Boehner continued: “One of my colleagues the other night had an analogy of 100 people drowning in a pool and that he was the lifeguard.  And because he couldn’t save any of them, does that mean he shouldn’t have done anything?  And his point to them was, if I can go in there and save 99 people that are drowning, that’s what I should do as a lifeguard.”

“But the perception was out there, and a lot of our members did not want to have to deal with it,” he said.
Hold that analogy a second, I think it's trying to get away!
Image from Swimming Pool Safety News.
I figure Boehner meant to say "because he couldn't save all of them", because if he couldn't save any of them then he couldn't have saved 99. Obviously for a working lifeguard saving 99 lives in a single pool is a pretty big deal, and worthwhile even if one refractory swimmer goes and drowns anyhow.

But what's the analogy to, actually? Who's in danger of figurative drowning? Because I hadn't heard of the proposals of Plan B being meant exactly to save anybody, unless, well, the Republican members of the House, whose failure to participate in finding a way around or over that fiscal declivity might bring about their figurative extinction.
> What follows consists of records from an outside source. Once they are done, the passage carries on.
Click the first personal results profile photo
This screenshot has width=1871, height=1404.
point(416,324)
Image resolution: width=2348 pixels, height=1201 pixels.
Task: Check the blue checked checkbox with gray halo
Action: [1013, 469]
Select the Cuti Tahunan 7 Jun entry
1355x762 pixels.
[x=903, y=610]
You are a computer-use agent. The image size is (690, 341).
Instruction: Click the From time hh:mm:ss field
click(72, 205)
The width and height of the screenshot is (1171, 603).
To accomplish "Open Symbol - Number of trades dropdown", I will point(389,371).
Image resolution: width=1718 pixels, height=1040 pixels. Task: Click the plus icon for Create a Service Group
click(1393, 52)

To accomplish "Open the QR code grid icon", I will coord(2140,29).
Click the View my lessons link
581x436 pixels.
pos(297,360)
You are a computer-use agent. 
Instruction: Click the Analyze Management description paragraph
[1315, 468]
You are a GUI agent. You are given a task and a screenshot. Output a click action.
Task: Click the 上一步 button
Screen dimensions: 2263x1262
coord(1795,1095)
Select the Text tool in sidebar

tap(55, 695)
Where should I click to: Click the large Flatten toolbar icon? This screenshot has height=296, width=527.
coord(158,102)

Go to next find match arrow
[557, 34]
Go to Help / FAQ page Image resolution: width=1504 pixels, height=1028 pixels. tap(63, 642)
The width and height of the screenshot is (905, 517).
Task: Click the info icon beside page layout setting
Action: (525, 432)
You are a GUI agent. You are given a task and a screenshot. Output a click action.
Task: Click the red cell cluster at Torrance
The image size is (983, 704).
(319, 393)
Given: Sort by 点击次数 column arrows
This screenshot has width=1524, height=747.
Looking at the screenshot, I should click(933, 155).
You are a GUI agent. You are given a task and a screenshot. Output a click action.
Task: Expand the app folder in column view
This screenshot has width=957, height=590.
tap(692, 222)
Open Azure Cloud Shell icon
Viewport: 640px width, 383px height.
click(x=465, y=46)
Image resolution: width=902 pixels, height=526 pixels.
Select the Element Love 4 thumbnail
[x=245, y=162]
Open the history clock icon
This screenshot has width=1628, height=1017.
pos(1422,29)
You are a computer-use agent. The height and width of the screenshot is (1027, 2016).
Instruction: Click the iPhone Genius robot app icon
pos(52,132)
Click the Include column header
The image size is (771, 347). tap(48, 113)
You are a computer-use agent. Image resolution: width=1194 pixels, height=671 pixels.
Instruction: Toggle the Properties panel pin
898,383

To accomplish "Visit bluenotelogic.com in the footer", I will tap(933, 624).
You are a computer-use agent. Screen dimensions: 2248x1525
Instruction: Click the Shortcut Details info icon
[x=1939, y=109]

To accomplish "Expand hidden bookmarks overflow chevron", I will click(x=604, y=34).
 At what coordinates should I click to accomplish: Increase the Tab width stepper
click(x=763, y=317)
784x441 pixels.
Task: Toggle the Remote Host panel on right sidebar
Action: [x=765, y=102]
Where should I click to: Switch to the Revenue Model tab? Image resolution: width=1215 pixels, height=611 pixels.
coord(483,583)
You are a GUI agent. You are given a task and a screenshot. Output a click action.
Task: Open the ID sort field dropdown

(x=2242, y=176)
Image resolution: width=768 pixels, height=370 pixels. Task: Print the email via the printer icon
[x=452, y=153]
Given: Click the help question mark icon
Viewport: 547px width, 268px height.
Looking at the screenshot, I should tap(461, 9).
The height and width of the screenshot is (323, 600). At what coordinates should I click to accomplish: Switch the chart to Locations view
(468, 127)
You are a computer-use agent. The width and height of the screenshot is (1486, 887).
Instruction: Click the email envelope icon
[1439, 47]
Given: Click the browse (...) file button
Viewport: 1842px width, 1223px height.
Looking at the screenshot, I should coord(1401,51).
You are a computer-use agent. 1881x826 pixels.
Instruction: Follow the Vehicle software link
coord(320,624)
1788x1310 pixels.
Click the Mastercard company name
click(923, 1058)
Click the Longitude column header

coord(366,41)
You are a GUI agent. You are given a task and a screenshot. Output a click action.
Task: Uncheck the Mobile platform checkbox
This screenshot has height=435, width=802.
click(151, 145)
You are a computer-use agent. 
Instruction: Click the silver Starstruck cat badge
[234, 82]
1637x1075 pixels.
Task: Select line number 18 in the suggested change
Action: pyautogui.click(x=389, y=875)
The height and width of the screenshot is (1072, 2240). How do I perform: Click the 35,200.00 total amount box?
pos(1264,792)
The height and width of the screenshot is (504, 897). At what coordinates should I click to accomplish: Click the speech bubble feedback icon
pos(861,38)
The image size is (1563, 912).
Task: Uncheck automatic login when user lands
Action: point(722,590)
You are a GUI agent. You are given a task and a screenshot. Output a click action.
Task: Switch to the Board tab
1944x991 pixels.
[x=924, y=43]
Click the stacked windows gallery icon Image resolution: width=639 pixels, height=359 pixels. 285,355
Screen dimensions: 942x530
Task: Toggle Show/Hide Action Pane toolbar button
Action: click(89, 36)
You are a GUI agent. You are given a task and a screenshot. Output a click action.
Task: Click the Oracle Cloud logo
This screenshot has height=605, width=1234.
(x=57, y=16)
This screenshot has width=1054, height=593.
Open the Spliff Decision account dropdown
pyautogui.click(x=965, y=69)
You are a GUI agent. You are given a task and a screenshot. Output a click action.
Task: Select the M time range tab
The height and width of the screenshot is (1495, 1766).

Or are all the members really lifeguards? Are the potential drowning victims the figurative 99 taxes that are getting lowered against one that is also getting lowered but is getting the perception created that it is getting increased? Or is it really getting increased, and hence a drowning victim, and creating the perception that all of them are getting increased by synecdoche, creating the lifeguards' weary negativity?

Or am I just vainly trying to separate the sheep analogies from the goat analogies? Baaa.